Dumbledore não fora a primeira pessoa que matou ou deixou morrer. Em seus anos como espião, havia matado muitos pelos dois lados. Matado pelo bem maior para limpar o mundo da imundice de fascistas; matado para enganar o Lorde das Trevas de sua lealdade. Snape não acreditava que ainda tivesse alma, embora tivesse argumentado com Dumbledore, de acordo com o que se lembrava. No dia do episódio na Torre de Astronomia, foi a primeira vez em muito tempo que o espião verdadeiramente sentiu medo. Ele só queria esquecer aquilo. Queria esquecer a voz fragilizada de Dumbledore pedindo "por favor", esquecer da Maldição Imperdoável proferida pelos seus próprios lábios, esquecer do corpo idoso do homem que o acolheu cair para o nada. Todavia, o Lorde das Trevas teve a excepcional ideia, Severo pensou com sarcasmo, em dar uma festa em comemoração à morte do grande Alvo Dumbledore. Uma festa em comemoração ao seu assassino: ele mesmo.

Sentado em uma poltrona afastada, tentando fugir - embora fosse quase em vão - das congratulações dos "amigos" comensais, Severo Snape bebericava com descompromisso uma taça de vinho branco. Os olhos afiados, donos de íris negras, analisando a extensão do salão. Bellatrix conversava com Avery, no entanto, não tirava os olhos obscenos de Voldemort que estava sentado em seu trono. Rodolfo e Rabastan jogavam xadrez, Goyle tentava investir em uma bruxa esbelta que ria do homem. Seus olhos repousaram nos Malfoy.

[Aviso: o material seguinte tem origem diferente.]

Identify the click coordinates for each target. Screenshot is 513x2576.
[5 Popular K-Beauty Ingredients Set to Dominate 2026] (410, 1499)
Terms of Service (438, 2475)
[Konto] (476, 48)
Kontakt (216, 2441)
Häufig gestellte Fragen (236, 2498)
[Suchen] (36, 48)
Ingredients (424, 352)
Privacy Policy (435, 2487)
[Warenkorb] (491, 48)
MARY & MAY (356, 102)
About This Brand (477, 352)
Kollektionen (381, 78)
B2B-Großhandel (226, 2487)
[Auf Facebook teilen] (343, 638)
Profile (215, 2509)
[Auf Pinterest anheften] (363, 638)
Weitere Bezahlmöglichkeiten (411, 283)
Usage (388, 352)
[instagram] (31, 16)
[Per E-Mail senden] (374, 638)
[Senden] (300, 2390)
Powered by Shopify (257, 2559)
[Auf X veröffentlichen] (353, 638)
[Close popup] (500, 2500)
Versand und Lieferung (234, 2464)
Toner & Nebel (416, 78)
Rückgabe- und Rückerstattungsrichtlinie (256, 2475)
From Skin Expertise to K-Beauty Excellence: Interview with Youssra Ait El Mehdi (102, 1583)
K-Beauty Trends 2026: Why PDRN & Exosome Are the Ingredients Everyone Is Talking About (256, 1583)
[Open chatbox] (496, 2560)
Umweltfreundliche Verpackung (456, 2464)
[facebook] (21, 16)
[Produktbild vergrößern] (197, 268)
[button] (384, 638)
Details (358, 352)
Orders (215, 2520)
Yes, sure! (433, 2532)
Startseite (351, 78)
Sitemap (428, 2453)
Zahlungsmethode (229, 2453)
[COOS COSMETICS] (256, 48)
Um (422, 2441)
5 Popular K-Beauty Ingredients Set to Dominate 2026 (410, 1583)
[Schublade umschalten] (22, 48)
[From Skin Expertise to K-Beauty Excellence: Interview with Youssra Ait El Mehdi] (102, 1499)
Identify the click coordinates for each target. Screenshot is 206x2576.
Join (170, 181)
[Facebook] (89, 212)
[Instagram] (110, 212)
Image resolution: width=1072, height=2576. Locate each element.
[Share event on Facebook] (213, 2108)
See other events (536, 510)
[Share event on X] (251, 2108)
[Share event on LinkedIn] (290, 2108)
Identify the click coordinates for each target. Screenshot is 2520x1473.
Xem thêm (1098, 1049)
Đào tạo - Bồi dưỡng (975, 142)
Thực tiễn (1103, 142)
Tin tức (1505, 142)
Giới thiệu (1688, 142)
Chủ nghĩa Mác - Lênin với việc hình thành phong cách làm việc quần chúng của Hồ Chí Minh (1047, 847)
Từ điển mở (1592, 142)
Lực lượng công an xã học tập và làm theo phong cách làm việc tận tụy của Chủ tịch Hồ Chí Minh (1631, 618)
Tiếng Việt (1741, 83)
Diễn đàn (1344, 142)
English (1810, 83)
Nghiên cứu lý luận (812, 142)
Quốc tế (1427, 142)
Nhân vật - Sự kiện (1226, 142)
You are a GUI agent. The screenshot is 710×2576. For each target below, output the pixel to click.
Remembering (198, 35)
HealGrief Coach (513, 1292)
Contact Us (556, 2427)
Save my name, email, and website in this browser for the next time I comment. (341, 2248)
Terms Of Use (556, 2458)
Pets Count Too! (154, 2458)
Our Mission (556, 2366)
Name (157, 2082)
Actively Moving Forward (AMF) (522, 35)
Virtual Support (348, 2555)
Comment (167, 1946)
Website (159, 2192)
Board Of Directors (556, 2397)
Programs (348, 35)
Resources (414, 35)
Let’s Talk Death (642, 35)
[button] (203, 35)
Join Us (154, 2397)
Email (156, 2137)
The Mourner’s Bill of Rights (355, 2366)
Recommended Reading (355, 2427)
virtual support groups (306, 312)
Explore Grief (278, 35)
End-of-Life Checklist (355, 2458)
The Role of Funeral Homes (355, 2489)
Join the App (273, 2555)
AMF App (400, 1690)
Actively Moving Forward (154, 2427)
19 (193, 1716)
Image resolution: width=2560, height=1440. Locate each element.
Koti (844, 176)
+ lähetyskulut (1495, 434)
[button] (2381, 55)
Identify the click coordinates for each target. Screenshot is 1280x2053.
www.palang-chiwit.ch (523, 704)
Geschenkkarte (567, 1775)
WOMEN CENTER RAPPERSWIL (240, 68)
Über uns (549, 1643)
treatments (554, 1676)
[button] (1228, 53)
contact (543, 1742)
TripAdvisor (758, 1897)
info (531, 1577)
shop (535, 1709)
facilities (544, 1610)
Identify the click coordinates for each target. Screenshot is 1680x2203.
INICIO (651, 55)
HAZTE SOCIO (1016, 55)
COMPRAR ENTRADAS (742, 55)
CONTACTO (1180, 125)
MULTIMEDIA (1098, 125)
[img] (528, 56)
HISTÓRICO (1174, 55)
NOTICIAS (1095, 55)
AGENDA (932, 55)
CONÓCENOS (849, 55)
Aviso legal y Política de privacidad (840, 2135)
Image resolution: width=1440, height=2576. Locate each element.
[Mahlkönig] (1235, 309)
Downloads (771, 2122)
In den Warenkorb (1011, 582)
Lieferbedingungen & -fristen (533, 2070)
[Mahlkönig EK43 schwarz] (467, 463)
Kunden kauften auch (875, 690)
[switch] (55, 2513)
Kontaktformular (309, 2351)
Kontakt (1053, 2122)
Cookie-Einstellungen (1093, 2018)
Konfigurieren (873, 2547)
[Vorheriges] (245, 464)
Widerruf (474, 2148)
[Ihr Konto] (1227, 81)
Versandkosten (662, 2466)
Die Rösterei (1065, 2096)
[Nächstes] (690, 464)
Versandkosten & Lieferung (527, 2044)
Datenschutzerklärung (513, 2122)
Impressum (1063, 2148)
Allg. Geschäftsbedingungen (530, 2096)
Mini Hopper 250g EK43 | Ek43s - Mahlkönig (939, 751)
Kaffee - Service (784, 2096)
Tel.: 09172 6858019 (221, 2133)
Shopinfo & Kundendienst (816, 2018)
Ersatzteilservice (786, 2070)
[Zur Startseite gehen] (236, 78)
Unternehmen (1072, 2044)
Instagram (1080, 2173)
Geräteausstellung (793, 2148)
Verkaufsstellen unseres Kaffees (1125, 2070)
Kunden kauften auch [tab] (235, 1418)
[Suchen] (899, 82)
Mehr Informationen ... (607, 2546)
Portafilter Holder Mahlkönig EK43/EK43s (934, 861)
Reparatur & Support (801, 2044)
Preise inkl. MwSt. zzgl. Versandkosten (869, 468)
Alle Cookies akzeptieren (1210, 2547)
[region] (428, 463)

Draco se tornara um jovem apático e assustado. Snape não podia evitar sentir uma pequena identificação com o garoto. Seu pai, Lúcio, recém-saído de Azkaban, cochichava algo no ouvido do filho que ouvia sem expressão. O homem muito loiro prendeu os olhos cinzas nos negros de Snape e o encarou com ódio palpável. Lúcio Malfoy sentia inveja de Snape, o braço direito do Lorde das Trevas. O ex-professor de Poções não teria nenhum problema em entregar seu fardo a Lúcio, se era isso que ele desejava. Já vinha aguentando o peso do mundo há tempo demais.

Foi só quando Malfoy largou o olhar de Snape que ele percebeu Narcisa. A bela mulher estava sentada ao lado do marido, embora o tratamento entre os dois fosse da mais congelante frieza. O que um dia fora uma beleza estonteante, hoje era escondida atrás de um olhar muito triste e cansado.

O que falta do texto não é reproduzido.